Major economic concerns in the U.S. include national debt, external debt, entitlement liabilities for retiring baby boomers who have already begun withdrawing from their Social Security accounts, corporate debt, mortgage debt, a low savings rate, falling house prices, a falling currency, and a large current account deficit. As of June 2008, the gross U.S. external debt was over $13 trillion,[10] the most external debt of all countries in the world.[11] The 2007 estimate of the United States public debt was 65% of GDP.[12] As of September 2008, the total U.S. federal debt was approximately $9.7 trillion[13], about $31,700 per capita. Including unfunded Medicaid, Social Security, Medicare, and similar promised obligations, the government liabilities rises to a total of $59.1 trillion, or $516,348 per household.[14]

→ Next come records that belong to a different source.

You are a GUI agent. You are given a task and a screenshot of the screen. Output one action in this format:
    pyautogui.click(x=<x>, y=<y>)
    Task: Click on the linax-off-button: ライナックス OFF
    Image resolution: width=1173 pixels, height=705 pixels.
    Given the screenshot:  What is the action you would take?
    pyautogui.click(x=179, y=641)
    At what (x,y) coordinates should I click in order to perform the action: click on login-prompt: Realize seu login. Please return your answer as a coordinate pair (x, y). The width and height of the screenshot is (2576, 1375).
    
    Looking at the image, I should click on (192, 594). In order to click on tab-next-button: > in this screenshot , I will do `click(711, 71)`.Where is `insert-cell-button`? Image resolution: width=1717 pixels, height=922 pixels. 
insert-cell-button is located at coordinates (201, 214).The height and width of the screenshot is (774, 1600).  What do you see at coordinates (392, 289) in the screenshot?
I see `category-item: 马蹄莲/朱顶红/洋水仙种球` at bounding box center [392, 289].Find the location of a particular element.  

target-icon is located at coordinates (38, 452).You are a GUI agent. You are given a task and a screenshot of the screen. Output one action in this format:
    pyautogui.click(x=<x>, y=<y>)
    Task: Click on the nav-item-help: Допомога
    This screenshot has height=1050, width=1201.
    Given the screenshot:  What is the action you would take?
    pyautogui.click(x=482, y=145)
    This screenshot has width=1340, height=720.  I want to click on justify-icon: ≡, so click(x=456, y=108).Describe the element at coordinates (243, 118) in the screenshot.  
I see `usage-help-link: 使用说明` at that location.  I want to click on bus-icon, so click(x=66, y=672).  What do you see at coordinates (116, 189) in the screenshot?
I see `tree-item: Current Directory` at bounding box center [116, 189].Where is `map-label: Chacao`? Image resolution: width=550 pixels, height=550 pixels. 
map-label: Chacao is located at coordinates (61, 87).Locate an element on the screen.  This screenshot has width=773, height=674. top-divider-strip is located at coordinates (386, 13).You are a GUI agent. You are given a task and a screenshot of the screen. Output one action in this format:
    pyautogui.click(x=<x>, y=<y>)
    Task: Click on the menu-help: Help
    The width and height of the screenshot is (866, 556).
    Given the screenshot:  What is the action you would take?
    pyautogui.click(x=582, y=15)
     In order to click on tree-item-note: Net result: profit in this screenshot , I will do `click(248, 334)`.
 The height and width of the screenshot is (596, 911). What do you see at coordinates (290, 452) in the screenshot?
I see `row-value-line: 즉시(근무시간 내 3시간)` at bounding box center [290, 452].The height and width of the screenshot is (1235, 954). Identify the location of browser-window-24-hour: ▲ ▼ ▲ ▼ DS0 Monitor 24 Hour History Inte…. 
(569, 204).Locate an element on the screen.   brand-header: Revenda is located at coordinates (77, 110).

The economic history of the United States has its roots in European settlements in the 16th, 17th, and 18th centuries. The American colonies progressed from marginally successful colonial economies to a small, independent farming economy, which in 1776 became the United States of America. In 230 years the United States grew to a huge, integrated, industrialized economy that makes up over a quarter of the world economy. The main causes were a large unified market, a supportive political-legal system, vast areas of highly productive farmlands, vast natural resources (especially timber, coal and oil), and an entrepreneurial spirit and commitment to investing in material and human capital. The economy has maintained high wages, attracting immigrants by the millions from all over the world.

For many years following the Great Depression of the 1930s, recessions—periods of slow economic growth and high unemployment—were viewed as the greatest of economic threats. When the danger of recession appeared most serious, government sought to strengthen the economy by spending heavily itself or cutting taxes so that consumers would spend more, and by fostering rapid growth in the money supply, which also encouraged more spending. In the 1970s, economic woes brought on by the costs of the Vietnam conflict, major price increases, particularly for energy, created a strong fear of inflation. As a result, government leaders came to concentrate more on controlling inflation than on combating recession by limiting spending, resisting tax cuts, and reining in growth in the money supply.